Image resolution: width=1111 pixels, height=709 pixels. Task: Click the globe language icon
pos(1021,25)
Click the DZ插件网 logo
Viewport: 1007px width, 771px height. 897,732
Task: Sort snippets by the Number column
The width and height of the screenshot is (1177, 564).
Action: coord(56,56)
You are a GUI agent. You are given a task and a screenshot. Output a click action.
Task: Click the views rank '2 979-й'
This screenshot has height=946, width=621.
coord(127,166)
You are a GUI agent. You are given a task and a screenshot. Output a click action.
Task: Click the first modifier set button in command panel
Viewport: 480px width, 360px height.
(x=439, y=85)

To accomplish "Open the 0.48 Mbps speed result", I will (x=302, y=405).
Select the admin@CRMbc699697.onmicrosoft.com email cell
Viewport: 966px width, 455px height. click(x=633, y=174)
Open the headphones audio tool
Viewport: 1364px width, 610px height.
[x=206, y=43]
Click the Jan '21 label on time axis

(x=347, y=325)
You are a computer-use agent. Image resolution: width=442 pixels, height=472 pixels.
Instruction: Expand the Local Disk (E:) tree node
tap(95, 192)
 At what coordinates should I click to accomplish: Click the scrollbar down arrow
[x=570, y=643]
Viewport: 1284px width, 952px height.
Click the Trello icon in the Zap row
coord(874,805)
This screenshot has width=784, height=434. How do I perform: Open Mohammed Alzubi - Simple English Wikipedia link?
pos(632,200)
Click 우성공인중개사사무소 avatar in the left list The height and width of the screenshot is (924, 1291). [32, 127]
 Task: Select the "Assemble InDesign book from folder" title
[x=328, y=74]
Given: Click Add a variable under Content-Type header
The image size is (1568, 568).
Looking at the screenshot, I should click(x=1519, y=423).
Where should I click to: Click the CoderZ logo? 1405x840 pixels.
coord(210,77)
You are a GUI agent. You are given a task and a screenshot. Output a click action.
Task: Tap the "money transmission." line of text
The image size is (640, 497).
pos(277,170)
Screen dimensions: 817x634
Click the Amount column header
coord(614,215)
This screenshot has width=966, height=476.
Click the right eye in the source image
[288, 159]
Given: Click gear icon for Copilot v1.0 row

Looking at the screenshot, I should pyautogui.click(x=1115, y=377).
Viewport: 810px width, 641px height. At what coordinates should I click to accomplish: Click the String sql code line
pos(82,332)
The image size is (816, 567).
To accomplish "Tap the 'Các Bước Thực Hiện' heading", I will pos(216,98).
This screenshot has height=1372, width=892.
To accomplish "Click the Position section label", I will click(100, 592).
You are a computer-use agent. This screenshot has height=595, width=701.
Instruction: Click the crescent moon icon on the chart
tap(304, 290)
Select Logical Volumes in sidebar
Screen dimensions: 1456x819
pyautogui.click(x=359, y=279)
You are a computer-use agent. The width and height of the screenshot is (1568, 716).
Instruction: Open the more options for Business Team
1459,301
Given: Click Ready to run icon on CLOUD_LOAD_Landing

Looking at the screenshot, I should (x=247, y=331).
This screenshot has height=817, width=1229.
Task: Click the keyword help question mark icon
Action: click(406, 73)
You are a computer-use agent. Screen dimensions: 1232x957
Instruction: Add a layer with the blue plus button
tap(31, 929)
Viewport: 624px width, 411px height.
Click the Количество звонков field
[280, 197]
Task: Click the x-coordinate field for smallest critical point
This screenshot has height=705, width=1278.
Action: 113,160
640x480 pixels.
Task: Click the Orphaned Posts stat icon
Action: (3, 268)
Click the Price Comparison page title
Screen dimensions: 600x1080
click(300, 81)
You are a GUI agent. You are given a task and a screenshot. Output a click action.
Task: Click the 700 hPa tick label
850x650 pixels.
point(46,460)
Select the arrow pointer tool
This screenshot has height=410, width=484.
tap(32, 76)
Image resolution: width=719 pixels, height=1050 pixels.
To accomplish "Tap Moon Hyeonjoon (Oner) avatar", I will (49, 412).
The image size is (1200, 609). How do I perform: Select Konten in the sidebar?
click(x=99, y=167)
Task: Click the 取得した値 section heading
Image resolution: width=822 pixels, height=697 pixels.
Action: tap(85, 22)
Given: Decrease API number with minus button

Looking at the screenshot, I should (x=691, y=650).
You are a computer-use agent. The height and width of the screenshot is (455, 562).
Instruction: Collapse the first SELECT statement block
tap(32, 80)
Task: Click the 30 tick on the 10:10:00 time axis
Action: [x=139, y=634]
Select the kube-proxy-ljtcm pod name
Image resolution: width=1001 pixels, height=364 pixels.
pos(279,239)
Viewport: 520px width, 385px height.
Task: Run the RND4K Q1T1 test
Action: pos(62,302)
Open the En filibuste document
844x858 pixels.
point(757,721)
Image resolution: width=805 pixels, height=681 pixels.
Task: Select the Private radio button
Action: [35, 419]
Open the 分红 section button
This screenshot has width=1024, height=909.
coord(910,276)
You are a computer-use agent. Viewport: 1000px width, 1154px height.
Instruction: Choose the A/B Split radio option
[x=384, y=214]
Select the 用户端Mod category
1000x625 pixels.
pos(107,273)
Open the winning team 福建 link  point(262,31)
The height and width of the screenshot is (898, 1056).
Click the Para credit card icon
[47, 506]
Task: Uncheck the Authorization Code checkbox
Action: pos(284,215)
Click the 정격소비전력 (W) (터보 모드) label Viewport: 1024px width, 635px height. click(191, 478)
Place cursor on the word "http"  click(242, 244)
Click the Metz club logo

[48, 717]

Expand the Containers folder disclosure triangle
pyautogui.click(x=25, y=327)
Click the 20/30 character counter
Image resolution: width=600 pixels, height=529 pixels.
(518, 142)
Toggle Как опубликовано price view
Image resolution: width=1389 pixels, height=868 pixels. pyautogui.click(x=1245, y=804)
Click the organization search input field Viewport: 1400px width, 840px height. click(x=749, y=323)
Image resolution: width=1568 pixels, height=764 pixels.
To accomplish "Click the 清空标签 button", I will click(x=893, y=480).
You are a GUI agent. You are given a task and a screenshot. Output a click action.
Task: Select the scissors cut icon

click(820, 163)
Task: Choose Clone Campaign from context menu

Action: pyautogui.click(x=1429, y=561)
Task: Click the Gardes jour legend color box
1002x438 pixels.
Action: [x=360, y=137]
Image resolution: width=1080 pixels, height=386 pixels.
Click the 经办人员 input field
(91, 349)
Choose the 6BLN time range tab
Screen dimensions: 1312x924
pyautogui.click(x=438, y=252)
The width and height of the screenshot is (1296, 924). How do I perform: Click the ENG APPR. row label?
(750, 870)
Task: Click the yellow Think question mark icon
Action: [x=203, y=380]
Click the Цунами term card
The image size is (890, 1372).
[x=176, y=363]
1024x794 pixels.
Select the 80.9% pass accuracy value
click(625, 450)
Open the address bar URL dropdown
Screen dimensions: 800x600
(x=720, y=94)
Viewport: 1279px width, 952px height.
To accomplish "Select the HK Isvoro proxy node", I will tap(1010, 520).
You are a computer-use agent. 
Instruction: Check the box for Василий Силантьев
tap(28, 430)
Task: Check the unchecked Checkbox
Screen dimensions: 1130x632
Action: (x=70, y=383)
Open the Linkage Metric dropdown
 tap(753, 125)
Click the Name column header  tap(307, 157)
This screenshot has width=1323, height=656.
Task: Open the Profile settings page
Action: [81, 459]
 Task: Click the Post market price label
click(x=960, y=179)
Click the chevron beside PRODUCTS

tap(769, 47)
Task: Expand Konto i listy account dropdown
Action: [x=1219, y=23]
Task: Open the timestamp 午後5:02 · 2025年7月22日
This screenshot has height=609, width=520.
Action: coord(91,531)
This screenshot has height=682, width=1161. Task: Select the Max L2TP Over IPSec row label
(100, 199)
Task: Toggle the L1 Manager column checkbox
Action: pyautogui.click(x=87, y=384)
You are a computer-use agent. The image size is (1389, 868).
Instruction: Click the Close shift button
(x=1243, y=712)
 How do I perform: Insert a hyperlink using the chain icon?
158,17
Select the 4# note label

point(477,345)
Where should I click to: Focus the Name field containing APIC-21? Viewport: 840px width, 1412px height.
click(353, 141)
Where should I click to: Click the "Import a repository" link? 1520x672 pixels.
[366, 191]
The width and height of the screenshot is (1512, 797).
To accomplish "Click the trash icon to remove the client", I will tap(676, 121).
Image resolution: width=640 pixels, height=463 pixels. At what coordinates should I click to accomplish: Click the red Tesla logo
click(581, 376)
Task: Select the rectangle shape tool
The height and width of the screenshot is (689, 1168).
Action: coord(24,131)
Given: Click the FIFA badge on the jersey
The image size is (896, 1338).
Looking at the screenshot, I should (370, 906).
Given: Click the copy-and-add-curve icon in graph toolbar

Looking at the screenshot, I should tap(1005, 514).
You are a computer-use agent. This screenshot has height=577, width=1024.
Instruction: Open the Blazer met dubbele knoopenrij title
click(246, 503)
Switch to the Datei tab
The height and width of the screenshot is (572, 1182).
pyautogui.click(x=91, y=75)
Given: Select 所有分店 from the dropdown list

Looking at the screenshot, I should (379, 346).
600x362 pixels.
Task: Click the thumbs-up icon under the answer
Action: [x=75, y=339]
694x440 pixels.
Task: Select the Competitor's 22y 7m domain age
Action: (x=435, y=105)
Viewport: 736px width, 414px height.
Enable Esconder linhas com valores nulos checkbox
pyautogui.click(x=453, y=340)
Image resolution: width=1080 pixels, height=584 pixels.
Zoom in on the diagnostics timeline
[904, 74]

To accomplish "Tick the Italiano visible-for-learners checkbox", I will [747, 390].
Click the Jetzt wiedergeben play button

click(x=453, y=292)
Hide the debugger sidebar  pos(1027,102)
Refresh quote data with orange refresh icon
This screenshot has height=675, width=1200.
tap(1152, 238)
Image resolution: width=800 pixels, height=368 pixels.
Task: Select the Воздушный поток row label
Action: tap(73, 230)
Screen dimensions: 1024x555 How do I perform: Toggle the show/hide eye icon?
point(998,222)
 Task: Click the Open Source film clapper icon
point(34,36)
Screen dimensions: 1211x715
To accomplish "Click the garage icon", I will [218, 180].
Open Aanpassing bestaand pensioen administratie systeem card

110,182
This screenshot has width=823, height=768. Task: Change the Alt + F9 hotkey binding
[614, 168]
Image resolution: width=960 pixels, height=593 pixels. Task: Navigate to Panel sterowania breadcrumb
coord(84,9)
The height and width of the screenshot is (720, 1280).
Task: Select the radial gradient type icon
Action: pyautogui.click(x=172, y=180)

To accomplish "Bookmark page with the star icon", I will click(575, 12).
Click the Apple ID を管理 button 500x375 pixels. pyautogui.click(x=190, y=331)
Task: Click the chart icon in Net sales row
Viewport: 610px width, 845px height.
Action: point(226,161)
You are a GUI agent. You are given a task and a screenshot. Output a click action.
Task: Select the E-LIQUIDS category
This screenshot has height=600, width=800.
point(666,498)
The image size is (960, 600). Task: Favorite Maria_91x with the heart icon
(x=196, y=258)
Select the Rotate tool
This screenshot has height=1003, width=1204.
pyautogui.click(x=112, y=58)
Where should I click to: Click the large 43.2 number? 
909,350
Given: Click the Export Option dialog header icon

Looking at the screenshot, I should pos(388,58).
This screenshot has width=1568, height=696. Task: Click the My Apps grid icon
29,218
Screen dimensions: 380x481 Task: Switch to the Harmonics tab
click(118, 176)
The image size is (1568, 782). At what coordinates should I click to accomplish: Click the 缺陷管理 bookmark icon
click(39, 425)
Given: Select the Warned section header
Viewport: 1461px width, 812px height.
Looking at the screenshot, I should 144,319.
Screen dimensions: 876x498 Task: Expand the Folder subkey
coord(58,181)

*Assignment:* Bring together all lines in the records where the word "avatar" is found.

*Task answer:*
Click 우성공인중개사사무소 avatar in the left list The height and width of the screenshot is (924, 1291). [32, 127]
To accomplish "Tap Moon Hyeonjoon (Oner) avatar", I will (49, 412).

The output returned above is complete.